With such turn-of-the-millennium hits as “Higher,” “My Sacrifice” and “Arms Wide Open,” Creed brought Christianity to the pop charts, honoring Jesus as only overwrought Florida butt-rockers can. But Creed isn’t the only one basking in a glowing light from above! Here’s five songs about Jesus that we endorse that have nothing to do with Creed.
1. Tom Waits: “Chocolate Jesus”
Forget wafers — Waits takes communion at the candy store, giving “my sweet lord” a whole new meaning.
2. Screaming Blue Messiahs: “Jesus Chrysler Drives a Dodge”
The criminally overlooked Messiahs were obsessed with religion and American culture, and on this 1987 punkabilly gem, they combine those themes, imagining Jesus as a bad-ass road warrior, sideswiping semis and filling his tank on “the wages of sin.”
3. Morrissey: “I Have Forgiven Jesus”
Moz blames J.C. for giving him “so much love in a loveless world,” ostensibly causing all the misery and humiliation he’s endured since boyhood, then lets him off the hook.

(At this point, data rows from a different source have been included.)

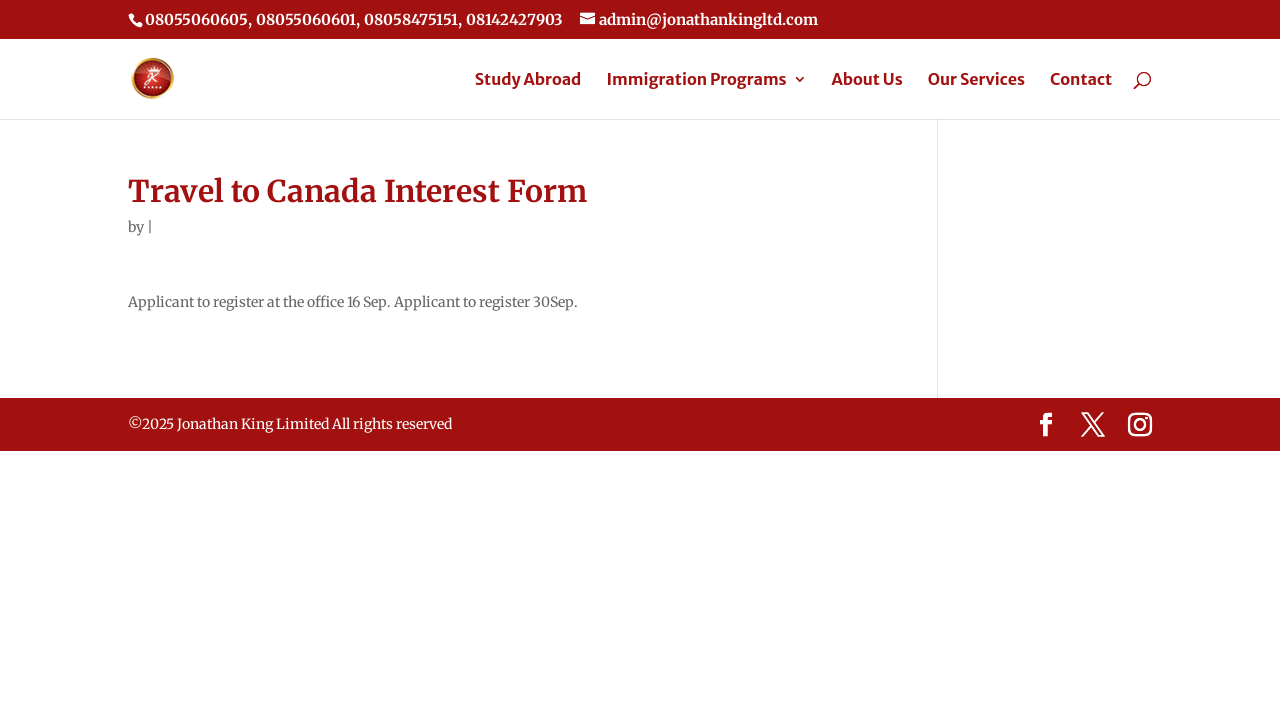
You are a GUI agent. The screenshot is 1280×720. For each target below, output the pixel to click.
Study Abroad (528, 80)
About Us (867, 80)
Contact (1081, 80)
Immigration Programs (696, 80)
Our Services (976, 80)
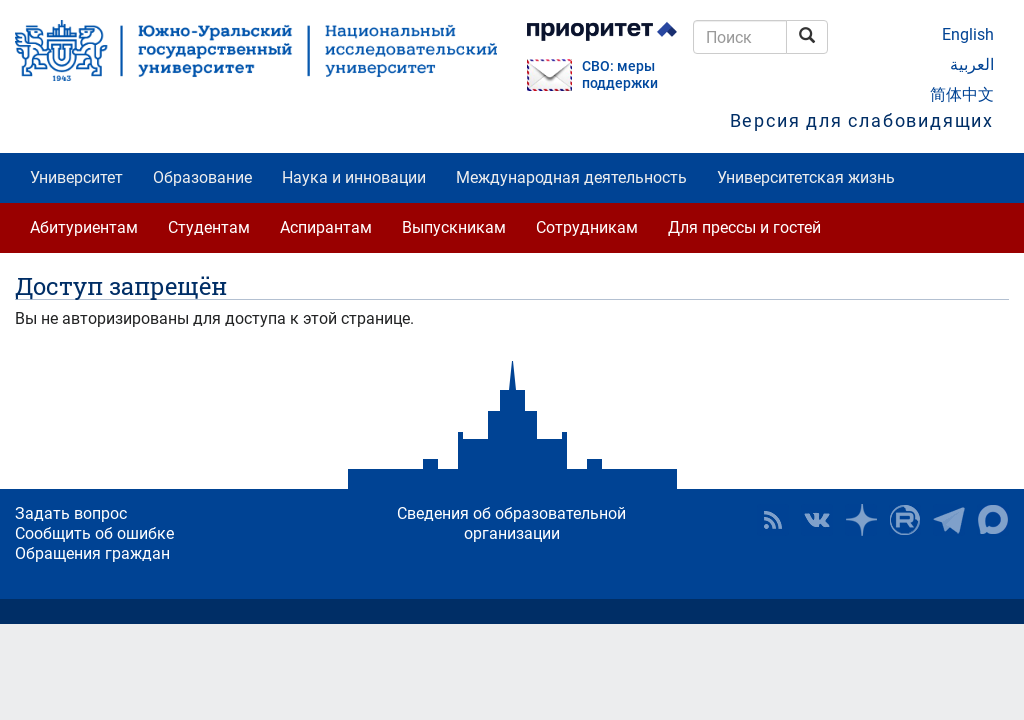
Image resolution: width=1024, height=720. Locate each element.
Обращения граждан (92, 553)
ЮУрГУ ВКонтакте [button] (817, 520)
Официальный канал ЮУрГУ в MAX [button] (993, 520)
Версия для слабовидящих (862, 120)
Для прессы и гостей (744, 227)
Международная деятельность (571, 177)
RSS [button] (773, 520)
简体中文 (962, 94)
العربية (972, 64)
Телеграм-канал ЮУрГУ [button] (949, 520)
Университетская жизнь (806, 177)
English (968, 34)
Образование (202, 177)
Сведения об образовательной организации (511, 523)
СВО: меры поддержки (620, 75)
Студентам (209, 227)
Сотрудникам (587, 227)
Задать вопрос (71, 513)
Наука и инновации (354, 177)
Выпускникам (454, 227)
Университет (76, 177)
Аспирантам (326, 227)
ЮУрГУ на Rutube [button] (905, 520)
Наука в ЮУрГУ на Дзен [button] (861, 520)
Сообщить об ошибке (94, 533)
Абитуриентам (84, 227)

He’s still mad at Johnny Marr, though.
4. Ministry: “Jesus Built My Hot Rod”
And they say it’s hard to find an honest mechanic …
5. Bad Religion: “American Jesus”
This one’s less about Jesus than it is American hypocrisy, imperialism and commercialism. At least we think it’s about those things — Greg Graffin tends to go over our heads.